Exactly as written, copy the lines that run from the start of the data below to the line containing "Given: Expand the", both ends included.

[Dataset records]
* * * * * * * * *

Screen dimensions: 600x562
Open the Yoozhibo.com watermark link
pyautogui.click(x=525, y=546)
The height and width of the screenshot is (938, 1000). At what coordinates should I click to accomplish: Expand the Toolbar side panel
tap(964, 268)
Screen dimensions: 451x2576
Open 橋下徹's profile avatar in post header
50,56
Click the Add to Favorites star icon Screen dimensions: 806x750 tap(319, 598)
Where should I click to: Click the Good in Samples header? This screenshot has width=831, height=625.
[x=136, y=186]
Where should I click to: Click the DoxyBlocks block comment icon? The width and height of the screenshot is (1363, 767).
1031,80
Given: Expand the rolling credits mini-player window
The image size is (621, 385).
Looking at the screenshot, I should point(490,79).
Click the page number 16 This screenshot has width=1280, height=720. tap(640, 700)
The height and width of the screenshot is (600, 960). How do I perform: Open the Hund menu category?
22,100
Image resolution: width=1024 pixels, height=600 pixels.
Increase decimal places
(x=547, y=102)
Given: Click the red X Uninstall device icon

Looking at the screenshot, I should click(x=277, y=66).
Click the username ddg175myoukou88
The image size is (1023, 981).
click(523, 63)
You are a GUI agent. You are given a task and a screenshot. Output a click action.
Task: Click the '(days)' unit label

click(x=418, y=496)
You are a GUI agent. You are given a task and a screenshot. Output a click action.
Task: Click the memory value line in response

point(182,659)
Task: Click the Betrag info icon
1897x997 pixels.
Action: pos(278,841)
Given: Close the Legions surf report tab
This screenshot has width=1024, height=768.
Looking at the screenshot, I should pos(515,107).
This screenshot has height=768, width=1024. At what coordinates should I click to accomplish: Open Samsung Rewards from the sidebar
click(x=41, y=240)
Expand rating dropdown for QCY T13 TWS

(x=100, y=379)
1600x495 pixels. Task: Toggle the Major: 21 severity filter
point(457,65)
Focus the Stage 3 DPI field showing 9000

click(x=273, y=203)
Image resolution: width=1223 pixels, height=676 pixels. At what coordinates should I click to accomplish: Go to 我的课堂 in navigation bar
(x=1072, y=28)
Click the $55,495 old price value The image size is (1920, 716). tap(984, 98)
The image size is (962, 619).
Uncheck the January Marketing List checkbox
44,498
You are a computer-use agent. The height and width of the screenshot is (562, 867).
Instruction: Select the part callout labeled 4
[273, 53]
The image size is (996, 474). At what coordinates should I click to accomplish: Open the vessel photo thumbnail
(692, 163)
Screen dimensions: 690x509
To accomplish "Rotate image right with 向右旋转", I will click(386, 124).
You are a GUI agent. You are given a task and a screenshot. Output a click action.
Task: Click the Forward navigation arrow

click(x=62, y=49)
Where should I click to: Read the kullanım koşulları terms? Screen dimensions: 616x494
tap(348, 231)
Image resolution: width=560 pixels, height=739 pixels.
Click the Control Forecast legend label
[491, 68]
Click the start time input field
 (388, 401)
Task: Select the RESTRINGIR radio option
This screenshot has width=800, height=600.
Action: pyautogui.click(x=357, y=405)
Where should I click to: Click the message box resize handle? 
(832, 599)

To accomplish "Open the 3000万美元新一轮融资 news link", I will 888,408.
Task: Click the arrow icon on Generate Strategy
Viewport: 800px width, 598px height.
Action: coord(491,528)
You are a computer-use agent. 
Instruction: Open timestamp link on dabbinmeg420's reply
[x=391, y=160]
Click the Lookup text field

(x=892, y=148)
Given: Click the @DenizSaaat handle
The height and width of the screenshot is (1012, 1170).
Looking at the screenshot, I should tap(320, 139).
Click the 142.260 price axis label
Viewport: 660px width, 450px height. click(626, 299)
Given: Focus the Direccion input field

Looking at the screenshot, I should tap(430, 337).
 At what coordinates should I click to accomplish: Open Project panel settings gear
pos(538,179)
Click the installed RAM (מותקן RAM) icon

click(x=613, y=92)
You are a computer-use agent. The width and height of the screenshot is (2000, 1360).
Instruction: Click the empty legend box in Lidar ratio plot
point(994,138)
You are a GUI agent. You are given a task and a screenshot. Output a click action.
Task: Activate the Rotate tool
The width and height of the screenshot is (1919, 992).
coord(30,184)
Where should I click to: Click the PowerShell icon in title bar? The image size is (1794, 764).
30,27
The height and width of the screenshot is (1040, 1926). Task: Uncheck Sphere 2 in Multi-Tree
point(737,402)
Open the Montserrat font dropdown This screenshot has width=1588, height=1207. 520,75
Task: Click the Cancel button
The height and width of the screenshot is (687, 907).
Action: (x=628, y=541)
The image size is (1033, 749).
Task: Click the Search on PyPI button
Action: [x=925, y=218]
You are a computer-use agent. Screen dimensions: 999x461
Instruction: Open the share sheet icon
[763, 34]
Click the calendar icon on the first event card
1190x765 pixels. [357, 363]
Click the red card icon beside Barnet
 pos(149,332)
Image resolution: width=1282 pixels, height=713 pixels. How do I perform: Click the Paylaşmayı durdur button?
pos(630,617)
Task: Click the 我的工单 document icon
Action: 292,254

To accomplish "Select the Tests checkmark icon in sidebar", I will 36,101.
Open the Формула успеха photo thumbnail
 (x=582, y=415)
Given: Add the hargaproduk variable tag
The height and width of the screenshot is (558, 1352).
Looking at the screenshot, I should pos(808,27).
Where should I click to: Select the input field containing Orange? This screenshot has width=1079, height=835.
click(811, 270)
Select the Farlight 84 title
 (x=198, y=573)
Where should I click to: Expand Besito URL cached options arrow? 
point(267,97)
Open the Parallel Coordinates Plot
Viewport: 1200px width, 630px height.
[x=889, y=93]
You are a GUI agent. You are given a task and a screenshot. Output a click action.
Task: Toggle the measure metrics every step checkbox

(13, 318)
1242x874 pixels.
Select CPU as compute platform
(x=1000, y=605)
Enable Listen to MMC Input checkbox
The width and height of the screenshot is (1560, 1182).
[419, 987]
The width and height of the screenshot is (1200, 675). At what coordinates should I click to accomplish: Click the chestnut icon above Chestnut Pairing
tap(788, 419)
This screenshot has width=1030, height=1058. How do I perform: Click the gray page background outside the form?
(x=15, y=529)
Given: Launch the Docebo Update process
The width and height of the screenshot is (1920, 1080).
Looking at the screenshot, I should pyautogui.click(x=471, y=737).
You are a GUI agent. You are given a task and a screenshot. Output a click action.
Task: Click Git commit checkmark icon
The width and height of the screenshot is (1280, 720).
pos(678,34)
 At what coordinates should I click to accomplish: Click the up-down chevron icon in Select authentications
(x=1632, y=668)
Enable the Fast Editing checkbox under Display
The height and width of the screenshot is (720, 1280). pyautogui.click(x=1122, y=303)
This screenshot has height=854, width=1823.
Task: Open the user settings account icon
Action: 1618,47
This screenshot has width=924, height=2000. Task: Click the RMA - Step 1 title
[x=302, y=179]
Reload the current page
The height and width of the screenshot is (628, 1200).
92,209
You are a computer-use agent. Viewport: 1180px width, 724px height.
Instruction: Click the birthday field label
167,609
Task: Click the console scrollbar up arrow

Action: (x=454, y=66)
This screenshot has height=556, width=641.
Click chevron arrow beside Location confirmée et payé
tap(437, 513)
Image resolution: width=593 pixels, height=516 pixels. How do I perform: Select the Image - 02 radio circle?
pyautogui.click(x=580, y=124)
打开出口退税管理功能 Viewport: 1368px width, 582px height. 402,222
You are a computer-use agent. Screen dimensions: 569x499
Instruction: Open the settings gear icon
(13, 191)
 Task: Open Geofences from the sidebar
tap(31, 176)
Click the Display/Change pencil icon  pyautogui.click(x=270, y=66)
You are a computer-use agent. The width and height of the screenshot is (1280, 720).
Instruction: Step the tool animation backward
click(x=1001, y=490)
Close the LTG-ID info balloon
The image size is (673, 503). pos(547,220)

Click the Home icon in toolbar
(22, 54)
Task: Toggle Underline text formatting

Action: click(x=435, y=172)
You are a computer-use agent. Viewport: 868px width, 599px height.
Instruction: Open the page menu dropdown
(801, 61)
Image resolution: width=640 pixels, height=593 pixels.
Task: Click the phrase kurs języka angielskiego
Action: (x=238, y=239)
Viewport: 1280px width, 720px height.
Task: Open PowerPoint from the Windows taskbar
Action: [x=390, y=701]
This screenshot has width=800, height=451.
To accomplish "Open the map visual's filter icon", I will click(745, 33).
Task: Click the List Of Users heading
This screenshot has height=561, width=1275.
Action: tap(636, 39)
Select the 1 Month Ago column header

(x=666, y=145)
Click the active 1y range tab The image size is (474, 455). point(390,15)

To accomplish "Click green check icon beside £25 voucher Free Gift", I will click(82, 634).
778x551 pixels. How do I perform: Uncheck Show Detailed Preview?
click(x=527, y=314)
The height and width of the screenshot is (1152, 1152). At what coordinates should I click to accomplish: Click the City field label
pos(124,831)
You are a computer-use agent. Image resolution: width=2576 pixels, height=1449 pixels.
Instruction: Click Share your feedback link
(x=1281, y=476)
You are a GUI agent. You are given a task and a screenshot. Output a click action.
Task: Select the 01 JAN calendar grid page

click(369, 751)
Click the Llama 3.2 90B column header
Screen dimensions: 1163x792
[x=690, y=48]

* * * * * * * * *

# Task result
Screen dimensions: 600x562
Open the Yoozhibo.com watermark link
pyautogui.click(x=525, y=546)
The height and width of the screenshot is (938, 1000). At what coordinates should I click to accomplish: Expand the Toolbar side panel
tap(964, 268)
Screen dimensions: 451x2576
Open 橋下徹's profile avatar in post header
50,56
Click the Add to Favorites star icon Screen dimensions: 806x750 tap(319, 598)
Where should I click to: Click the Good in Samples header? This screenshot has width=831, height=625.
[x=136, y=186]
Where should I click to: Click the DoxyBlocks block comment icon? The width and height of the screenshot is (1363, 767).
1031,80
Given: Expand the rolling credits mini-player window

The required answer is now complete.